Al otro lado de la cúpula oí que alguien se acercaba a toda velocidad. Sus pasos resonaban por los pasillos de aluminio. Justo cuando Yulia entraba en la sala, mirando su pulsera deportiva, me metí la figurita en los bolsillos del pantalón.
—¡Uf! Prepárate, maratón de Moscú, que voy. Bueno, no sé si tienes hambre o quieres descansar —me dijo, jadeando todavía. Yulia se había quitado la ropa del trabajo y se había puesto el uniforme extraoficial del puesto: pantalones desgastados y una sudadera con capucha—, pero hemos hecho tacos de pescado y estamos a punto de ver La princesa prometida.
—Así que tú eres la que la bautizó como Annie —observé—. La fan de los Eurythmics.
—Maksim quería llamarla como una canción de los Beatles —dijo Yulia—. Igual que pasó con Lucy, a la que bautizaron así por «Lucy in the Sky with Diamonds». Nuestra niña se hubiese llamado Jude o Penny. Me gané el derecho a ponerle nombre dándole una paliza al ajedrez.

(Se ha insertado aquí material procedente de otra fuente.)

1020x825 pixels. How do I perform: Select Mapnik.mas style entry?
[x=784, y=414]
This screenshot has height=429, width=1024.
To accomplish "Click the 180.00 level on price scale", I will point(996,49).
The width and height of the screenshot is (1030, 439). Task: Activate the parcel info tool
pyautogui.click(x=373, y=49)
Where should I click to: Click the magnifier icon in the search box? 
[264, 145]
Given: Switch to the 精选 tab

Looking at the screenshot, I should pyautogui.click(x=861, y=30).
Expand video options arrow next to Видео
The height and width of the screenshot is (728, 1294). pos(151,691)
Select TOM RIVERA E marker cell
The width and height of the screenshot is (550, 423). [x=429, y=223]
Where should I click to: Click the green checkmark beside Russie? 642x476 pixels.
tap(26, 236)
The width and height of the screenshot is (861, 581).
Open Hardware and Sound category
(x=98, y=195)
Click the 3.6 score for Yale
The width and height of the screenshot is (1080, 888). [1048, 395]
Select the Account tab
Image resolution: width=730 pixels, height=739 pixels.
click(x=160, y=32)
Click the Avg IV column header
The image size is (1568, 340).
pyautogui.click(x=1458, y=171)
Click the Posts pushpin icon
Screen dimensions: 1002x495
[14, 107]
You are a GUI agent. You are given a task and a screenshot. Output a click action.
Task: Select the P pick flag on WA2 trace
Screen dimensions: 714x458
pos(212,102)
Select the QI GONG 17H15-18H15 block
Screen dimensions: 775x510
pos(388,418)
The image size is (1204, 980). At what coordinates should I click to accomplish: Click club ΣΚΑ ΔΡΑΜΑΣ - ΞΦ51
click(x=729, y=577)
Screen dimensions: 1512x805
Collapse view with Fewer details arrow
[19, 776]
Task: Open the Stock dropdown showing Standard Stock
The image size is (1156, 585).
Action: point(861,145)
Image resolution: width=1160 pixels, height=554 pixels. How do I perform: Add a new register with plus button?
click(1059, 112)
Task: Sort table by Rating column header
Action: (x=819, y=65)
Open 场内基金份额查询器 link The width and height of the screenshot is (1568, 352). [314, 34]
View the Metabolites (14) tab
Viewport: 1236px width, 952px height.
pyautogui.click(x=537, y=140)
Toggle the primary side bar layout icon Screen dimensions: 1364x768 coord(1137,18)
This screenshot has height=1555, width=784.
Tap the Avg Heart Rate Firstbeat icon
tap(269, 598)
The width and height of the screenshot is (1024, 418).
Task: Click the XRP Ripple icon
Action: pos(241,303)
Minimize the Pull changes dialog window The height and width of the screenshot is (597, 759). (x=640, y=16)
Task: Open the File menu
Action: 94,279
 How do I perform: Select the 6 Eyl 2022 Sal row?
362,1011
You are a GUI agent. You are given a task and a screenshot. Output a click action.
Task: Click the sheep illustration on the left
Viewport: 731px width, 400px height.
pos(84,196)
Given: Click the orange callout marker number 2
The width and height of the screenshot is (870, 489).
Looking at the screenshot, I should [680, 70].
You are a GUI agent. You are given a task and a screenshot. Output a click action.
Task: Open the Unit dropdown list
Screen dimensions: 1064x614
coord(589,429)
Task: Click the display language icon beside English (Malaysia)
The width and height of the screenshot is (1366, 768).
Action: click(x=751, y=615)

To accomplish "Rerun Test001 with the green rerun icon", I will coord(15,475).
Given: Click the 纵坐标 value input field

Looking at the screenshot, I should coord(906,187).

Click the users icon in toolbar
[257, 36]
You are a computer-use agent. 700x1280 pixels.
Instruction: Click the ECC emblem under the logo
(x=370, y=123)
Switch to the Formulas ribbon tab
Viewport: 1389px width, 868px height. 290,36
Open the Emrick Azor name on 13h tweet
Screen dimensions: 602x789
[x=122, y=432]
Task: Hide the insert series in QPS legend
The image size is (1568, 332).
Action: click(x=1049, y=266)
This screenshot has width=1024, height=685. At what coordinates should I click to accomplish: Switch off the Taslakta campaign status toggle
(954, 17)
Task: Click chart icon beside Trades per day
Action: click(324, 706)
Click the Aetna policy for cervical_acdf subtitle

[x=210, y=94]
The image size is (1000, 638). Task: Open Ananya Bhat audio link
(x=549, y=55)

Seguí a Yulia hasta la zona común y me acomodé en un sillón reclinable que estaba remendado por varias partes con cinta americana. Toda la sala olía a trucha a la brasa, y me di cuenta de que no había comido desde mi primera escala en Vladivostok, hacía casi diez horas. Había cuatro investigadores apiñados en el sofá. Otro utilizaba un baúl de provisiones como taburete. Se presentaron todos formalmente y el que estaba en el baúl, Dave, me ofreció un vaso de vodka, asegurándome que era una parte indispensable del proceso de iniciación. Alargaba el final de sus palabras y llevaba una camiseta de una universidad occidental, por lo que di por hecho que él también era de California.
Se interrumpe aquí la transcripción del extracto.